• **Extract**:
----------
Fuel needed to be loaded and was done with the engine running while passengers were on board (known as a hot refuel). Off-loading and reloading passengers would have taken considerable time, and the longer the aircraft stayed on the ground, the greater was the need for the wings to be sprayed with deicing fluid. To prevent further delay and a greater possibility of a buildup on the wings, Captain Morwood decided to have the aircraft fueled while the engine was running and with passengers on board. This procedure was not then, and is not now, prohibited by Transport Canada. Airline instructions were also inconsistent.
----------
• **Given material**:
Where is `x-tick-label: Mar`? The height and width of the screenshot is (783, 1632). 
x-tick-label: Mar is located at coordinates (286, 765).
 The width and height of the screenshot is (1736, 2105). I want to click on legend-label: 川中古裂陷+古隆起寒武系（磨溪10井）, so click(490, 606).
----------
• **Exercise requirements**:
[a] Based on the passage about the hot refuel, say whether each statement agrees with it. Answer yes or no for each, and quote the deciding words exactly.
(i) Transport Canada prohibited fueling with the engine running and passengers on board.
(ii) Captain Morwood chose to have fuel loaded with passengers still on board.
(iii) A longer stay on the ground increased the need to spray the wings with deicing fluid.
[b] Update the hot refuel passage from "Fuel needed to" up to and including "were also inconsistent.", replacing "aircraft" with "airplane".
[c] Write what comes next in the passage about the hot refuel decision, starting after its last sentence.

• **Answers provided**:
[a]
(i) No: "This procedure was not then, and is not now, prohibited by Transport Canada."
(ii) Yes: "Captain Morwood decided to have the aircraft fueled while the engine was running and with passengers on board."
(iii) Yes: "the longer the aircraft stayed on the ground, the greater was the need for the wings to be sprayed with deicing fluid"

[b]
Fuel needed to be loaded and was done with the engine running while passengers were on board (known as a hot refuel). Off-loading and reloading passengers would have taken considerable time, and the longer the airplane stayed on the ground, the greater was the need for the wings to be sprayed with deicing fluid. To prevent further delay and a greater possibility of a buildup on the wings, Captain Morwood decided to have the airplane fueled while the engine was running and with passengers on board. This procedure was not then, and is not now, prohibited by Transport Canada. Airline instructions were also inconsistent.

[c]
==Result==
The accident investigation was subsumed into a judicial inquiry under a judge, Virgil P. Moshansky. His report showed that competitive pressures caused by commercial deregulation cut into safety standards, with the management team of Air Ontario adopting many of the industry's sloppy practices and questionable procedures, placing the pilot in a very difficult situation. The report also stated that Air Ontario should not have scheduled the aircraft to refuel at an airport that did not have proper equipment, and that neither of Air Ontario's training nor manuals had sufficiently warned the pilot of the dangers of ice on the wings. Moshansky also blamed Transport Canada for letting Air Ontario expand into the operation of bigger, more complicated aircraft without detecting the deficiencies of their existing aircraft.

After the crash of Air Ontario Flight 1363, many significant changes were made to the Canadian Aviation Regulations. These included new procedures regarding refueling and deicing, as well as many new regulations intended to improve the general safety of all future flights in Canada. Specifically, these referred to the effectiveness of certain deicing fluids over time and the increased use of Type II fluid. This mixture includes polymerising agents, which make the deicing effect last longer.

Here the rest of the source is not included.